Erika reached for her mother’s hand. “I want to marry him.”
Silence.
Not rage. Not weeping.
Just the kind of silence that fills a home when ghosts return, not as apparitions, but as boys who survived when others didn’t.
Louise turned away from the window. She didn’t sit. She didn’t collapse. She simply stared past Erich, past the medals, past the uniform.
“To love the grandson of the man who killed your father,” she said flatly, “It is unthinkable!”
“I understand.”
Erika was about to speak her thoughts in their fullest when Louise interupted her with another sigh.
“But… Erich’s death was his choosing…. And Bruno’s role was a mercy to him… to us….”
Erich bowed his head. He was all too aware of the story of Erich von Humboldt’s death. Of what his grandfather had done.
Of the price that victory required.
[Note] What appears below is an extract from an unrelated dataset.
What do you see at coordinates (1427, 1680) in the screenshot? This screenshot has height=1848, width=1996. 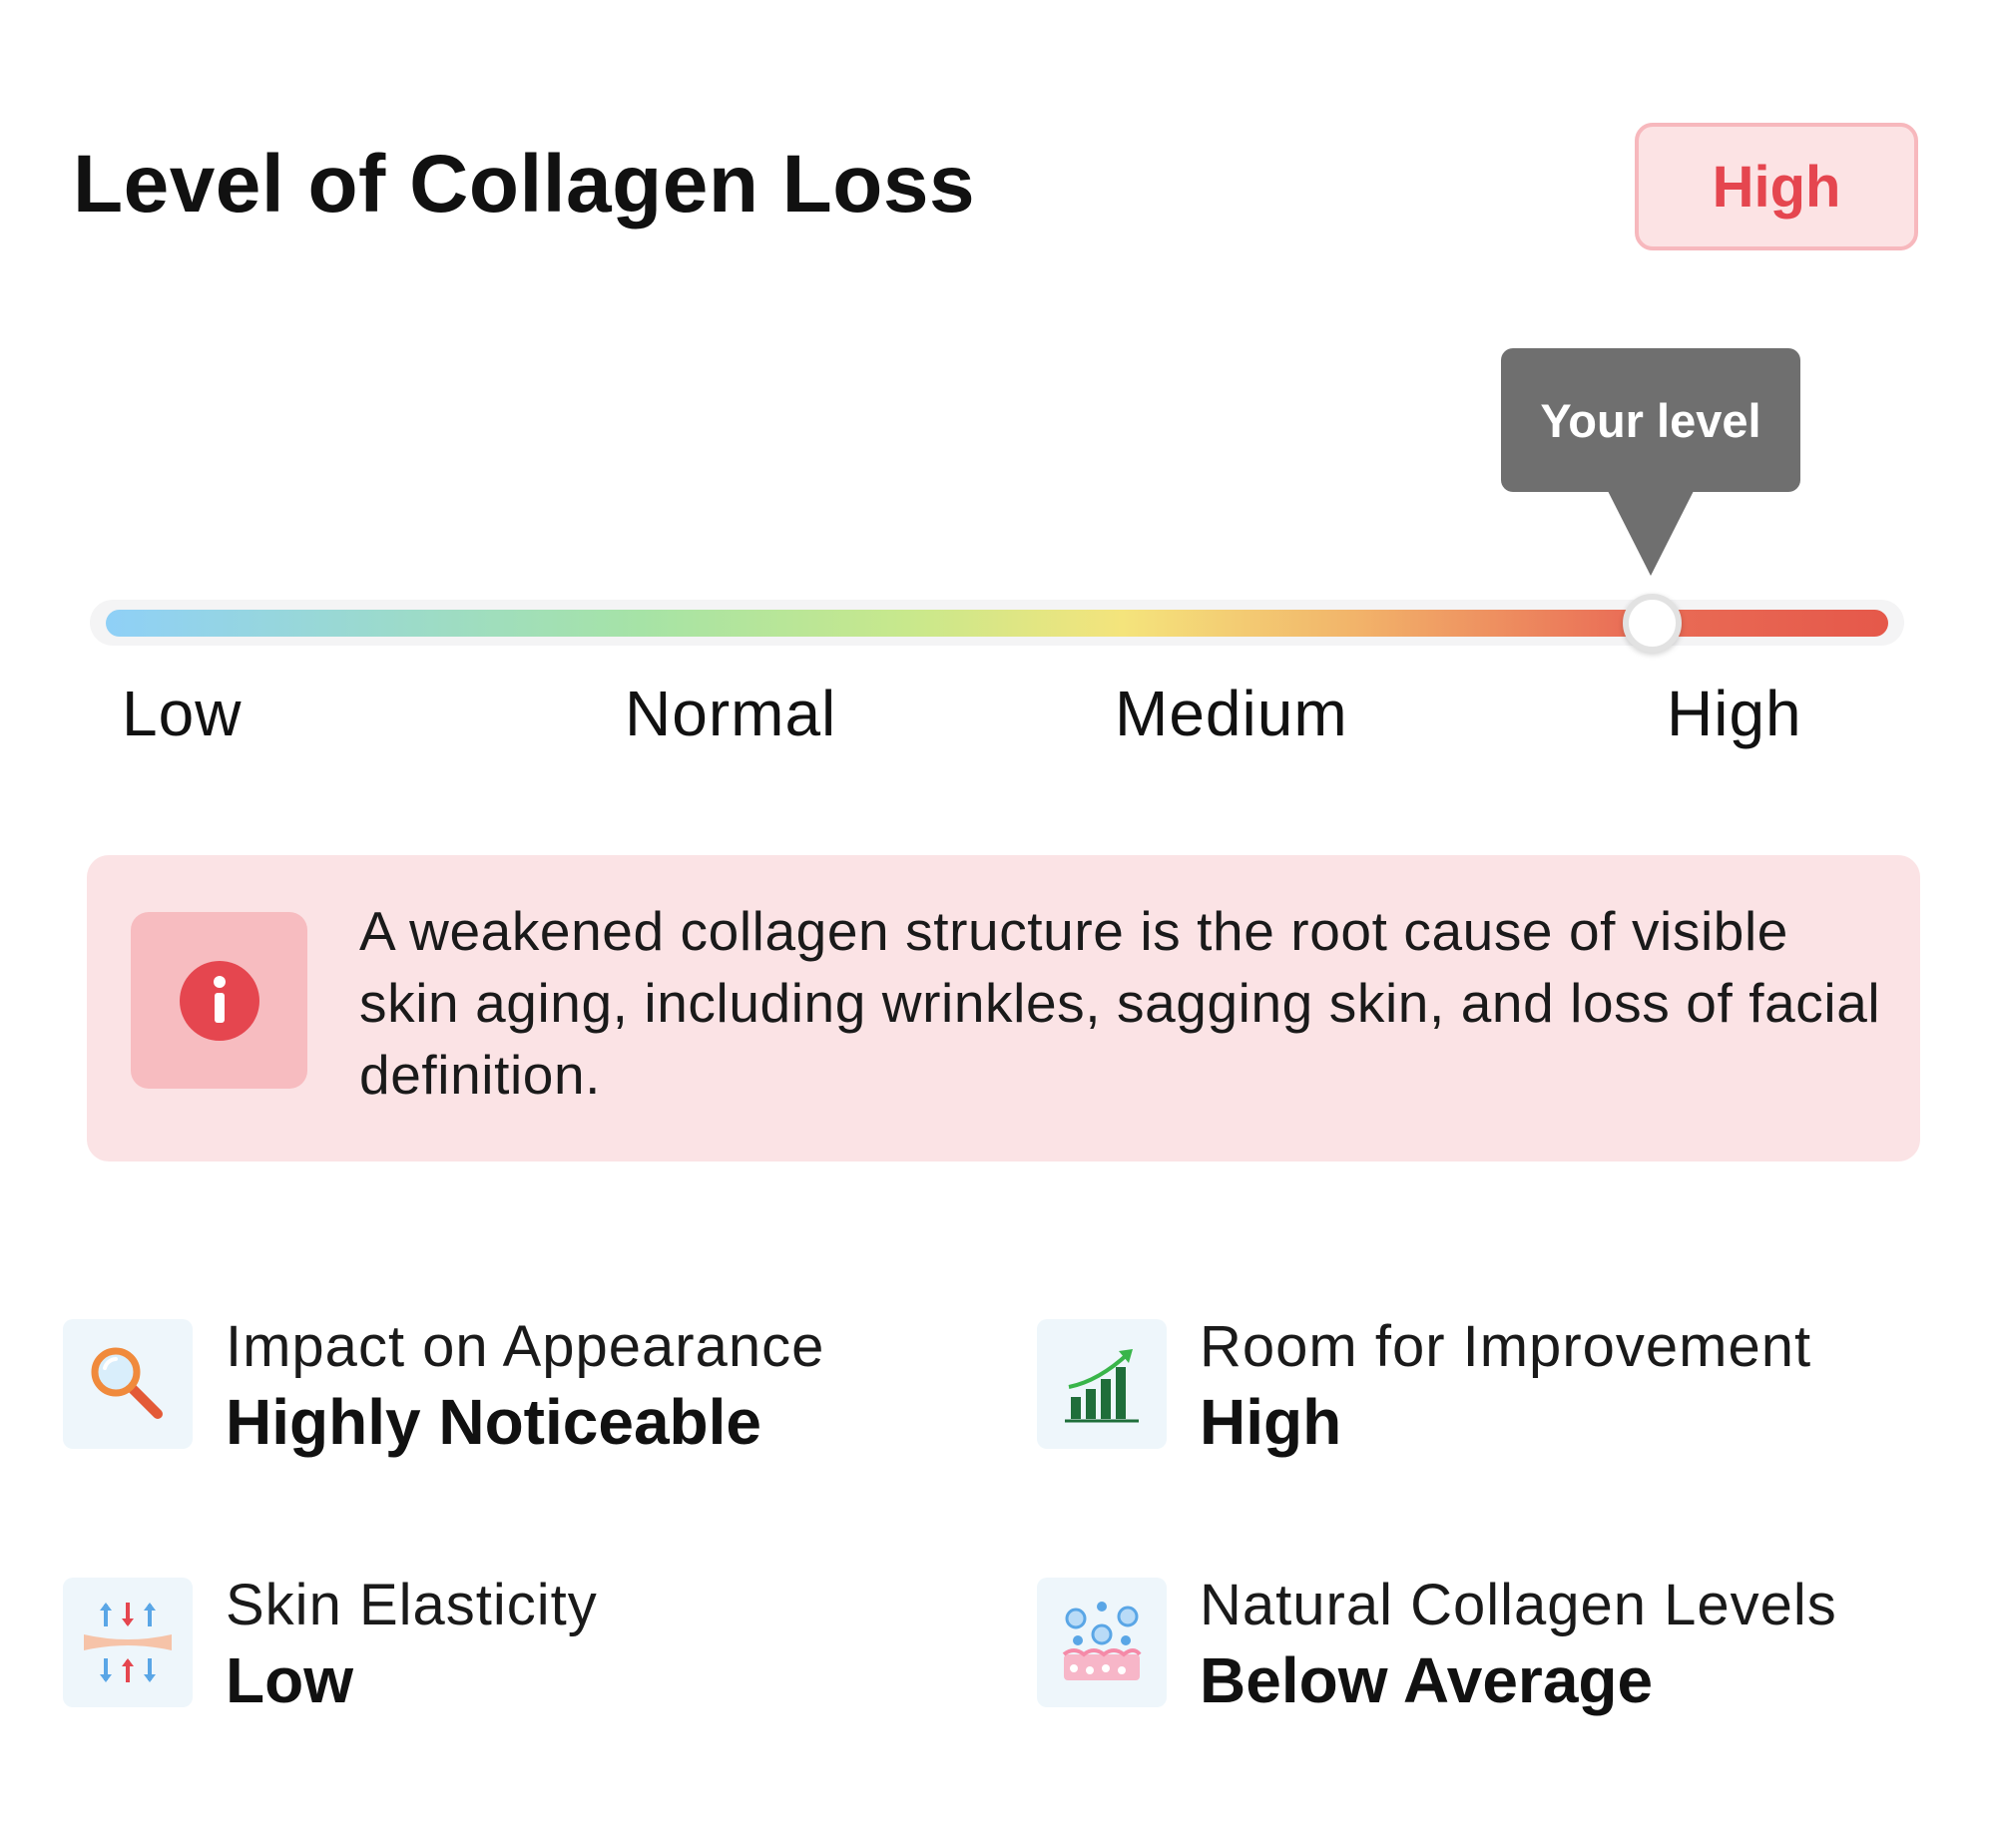 I see `stat-value: Below Average` at bounding box center [1427, 1680].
He had no words to offer that had nmot already been said a thousand times over.
“I don’t forgive Bruno,” Louise said, the words like stone.
“I never will…” Her words lingered
“But if my husband were here…” she paused, her eyes on Erika, “…he would have approved….”
A long breath.
Then, she walked past Erich, gently touched her daughter’s shoulder, and left the room in silence.
The parlor door clicked shut behind her.
Erika rushed into Erich’s arms, his cap falling to the floor.
“I thought I’d lost you in Aragon,” she whispered, pressing her forehead against his chest.
“I never meant to die there,” he murmured, “not before seeing you again.”
Outside, the church bells of Vienna began to chime the hour.
Inside, for the first time in two decades, the house felt warm again.